Of these 9, 3 delivered within 2 weeks of their first scan, before their next
scheduled study visit. Of the 590 sonographic evaluations, 576 (98%) were
videotaped according to protocol, and 466 (79%) of the taped examinations were
later reviewed. After study inception, 4 women received a cerclage by their
managing physicians. The 183 women in the study had a mean maternal age of 26
years (SD, 5 years); 119 (65%) were African American, 26 (14%) were white, and
38 (21%) were Hispanic. The earliest prior delivery occurred at a mean of 24
weeks' (SD, 4.8 weeks') gestation; 135 had a single prior preterm birth, 37 had
2 prior preterm births, and 10 had more than 2 prior preterm births. On review,
we determined that 1 patient had not experienced a prior spontaneous preterm
birth before 32 weeks but, rather, had experienced an indicated preterm birth.
The mean gestational age at delivery was 35.2
weeks (SD, 6.3 weeks). A total of 48 (26%) women experienced a spontaneous
preterm birth before 35 weeks; 35 (19%) before 32 weeks; 29 (16%) before 28
weeks; and 20 (11%) before 24 weeks. An additional 5 women underwent an
indicated preterm delivery at 31 weeks' to 34 weeks' gestation for obstetric
complications. Of the 48 spontaneous births before 35 weeks, 34 (71%) were
associated with preterm labor and 14 (29%) were associated with preterm
membrane rupture.
Initial Sonographic Evaluation
A total of 29 women (16%) had a poorly developed lower uterine segment
throughout their entire initial evaluation. Since these women had been
arbitrarily assigned a cervical length of 62 mm, the median baseline cervical
length at the first scan was 37 mm (range, 0-62 mm); the 10th percentile was 26
mm and the 5th percentile was 23 mm. The relationship between cervical length at
the initial evaluation and spontaneous preterm birth before 35 weeks was
modeled with logistic regression. Women with shorter cervical lengths had
correspondingly higher rates of spontaneous preterm birth before 35 weeks (P<.001). From the regression model, we
determined that the odds of spontaneous preterm birth before 35 weeks decreased
by 24% for each 5-mm increase in baseline cervical length. We then examined
various cervical length cutoffs for their predictive accuracy (Table 1).

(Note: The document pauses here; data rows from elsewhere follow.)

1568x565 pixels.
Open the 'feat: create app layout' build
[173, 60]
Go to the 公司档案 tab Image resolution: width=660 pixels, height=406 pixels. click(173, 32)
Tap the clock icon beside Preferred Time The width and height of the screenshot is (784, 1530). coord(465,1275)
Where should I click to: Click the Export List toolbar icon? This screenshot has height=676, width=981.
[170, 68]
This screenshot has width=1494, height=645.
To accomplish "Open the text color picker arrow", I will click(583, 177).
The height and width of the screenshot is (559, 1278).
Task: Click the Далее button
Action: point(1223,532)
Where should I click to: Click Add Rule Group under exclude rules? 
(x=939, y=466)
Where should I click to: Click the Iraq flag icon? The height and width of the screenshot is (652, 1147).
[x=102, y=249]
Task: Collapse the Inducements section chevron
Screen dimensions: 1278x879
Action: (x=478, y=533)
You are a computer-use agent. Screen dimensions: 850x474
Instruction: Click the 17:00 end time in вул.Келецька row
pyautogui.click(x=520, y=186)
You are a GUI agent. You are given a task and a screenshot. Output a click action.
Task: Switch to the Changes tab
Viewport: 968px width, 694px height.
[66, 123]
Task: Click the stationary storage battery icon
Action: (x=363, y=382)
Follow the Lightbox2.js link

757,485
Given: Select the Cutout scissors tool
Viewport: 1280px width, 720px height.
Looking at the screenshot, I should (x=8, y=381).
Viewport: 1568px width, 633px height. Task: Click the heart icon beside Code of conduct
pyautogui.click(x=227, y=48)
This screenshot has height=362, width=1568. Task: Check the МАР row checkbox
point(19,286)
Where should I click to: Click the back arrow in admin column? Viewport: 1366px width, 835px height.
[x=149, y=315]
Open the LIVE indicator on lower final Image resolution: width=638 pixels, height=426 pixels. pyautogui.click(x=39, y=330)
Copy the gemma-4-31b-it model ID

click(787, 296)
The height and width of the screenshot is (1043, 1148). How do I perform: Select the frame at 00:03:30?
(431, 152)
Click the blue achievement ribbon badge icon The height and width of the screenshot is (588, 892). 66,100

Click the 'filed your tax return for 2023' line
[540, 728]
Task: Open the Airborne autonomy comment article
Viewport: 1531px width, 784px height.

Since we had arbitrarily assigned a numeric
cervical length value to women with a poorly developed lower uterine segment,
we evaluated separately the predictive value of this finding. Of the 29 women
with a poorly developed lower uterine segment throughout their initial
evaluation, only 3 (10%) experienced a spontaneous preterm birth before 35
weeks compared with a 29% rate if the lower uterine segment was not poorly
developed (P = .03).
In 9 cases, the sonologist notified the managing
physicians after the sonogram had been performed. A total of 5 of these 9 cases
were suspected placenta previa and were reported according to study protocol.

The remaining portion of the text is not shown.